# 6700



## jksu (Mar 8, 2004)

just took my first long ride with the 6700 shifters installed (hilly 60miler), with yokozuna cables. rest of drivetrain is 7800.

pros: 
- flat top, large girth levers (the reason i did the swap for the 7800 shifters) great for riding on the hoods
- very easy to brake from the hoods or drops due to the shape and longer length of the new levers
- carbon levers look great on a carbon bike
- adjustable reach shims included, a nice touch compared to having to buy specialized's shims for the 7800
- front shifting is outstanding as before
- rear downshifting (into bigger cos) is just as easy as before
- braking is even better with the compression-less yokozunas
- can still do fighter pilot, but top knob is smaller
- hidden cables look nice and makes potential hood changes easy

cons:
- upshifting (down to smaller rear cog) is not as smooth as 7800; i'm not sure if this is because the throw has been changed from the 7800 so i'm not used to it and thus not engaging it accurately. despite advertising a 20% reduction in throw, mechanically it requires a more forceful push, similar to sram or campy, to activiate the shift compared to 7800, definitely not the easy tap as with the 7800. perhaps this will improve with breaking in...
- hoods are thick but don't thin out and taper as nicely at the edges like 7800 or campy hoods...i hope shimano or hudz makes some thinner replacements
- longer lever body means i will need to get a 110mm to replace my 120mm stem
- there is more exposed metal parts below the area of the rubber hoods compared to 7800. it doesn't interfere or catch on my hands, but visually is not as clean as 7800

overall, not perfect. i'll ride it a few months before i decide to keep it or go back to the 7800s...

jksu


----------



## dougrocky123 (Apr 12, 2006)

*I agree*

Thanks for the report. I have full 6700 with stock cables and guides on one bike. I went back and rode my bike with Ultegra SL yesterday and find it much smoother with less pressure needed to shift.


----------



## Clevor (Sep 8, 2005)

I was just thinking the other day about the 'clothelines' inherent to pre-6700/7900 Shimano groupsets. Maybe that is why they shift slicker and with less effort. And perhaps that accounts for the clunky nature of Campy shifting. I mean it's not rocket science; it's pretty intuitive. Yeah, hidden cables look real nice, but there is no free lunch. Those cables sticking straight out maybe have less friction.

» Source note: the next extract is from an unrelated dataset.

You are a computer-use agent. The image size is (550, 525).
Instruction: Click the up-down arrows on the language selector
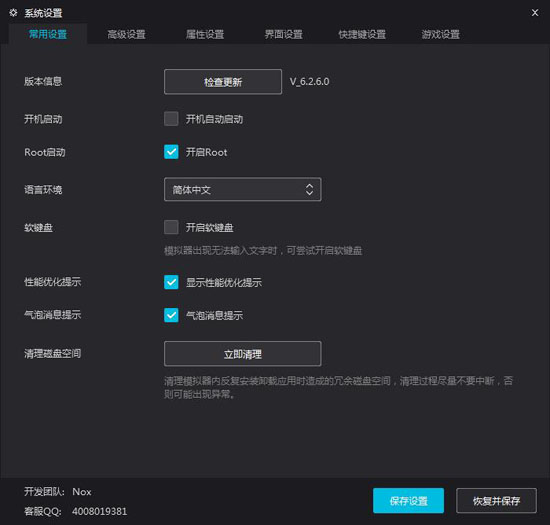click(x=309, y=189)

I'll take those clotheslines on Shimano 7800 over Campy any day. Anybody with any semblance of objectivity will note Shimano shifts quicker, slicker, and more quietly. And no Grand Canyon distances between the trim. :thumbsup:


----------



## asad137 (Jul 29, 2009)

jksu said:


> despite advertising a 20% reduction in throw, mechanically it requires a more forceful push


Well, there's no free lunch. The derailleur still has to move the same distance, and if you change the mechanical advantage to get a shorter throw, there's no way around it requiring more force. The cables may add additional friction on top of this, though.

Asad


----------



## jksu (Mar 8, 2004)

*update*

riding about a month...

shifting in the rear had gotten a bit off the past few weeks. i tighted up the cable tension with a couple twists of the knob at the derailleur and all is shifting perfectly now, as good as 7800. a lot of complaints from some new 7900/6700 adopters maybe just typical new bike/cable adjustment.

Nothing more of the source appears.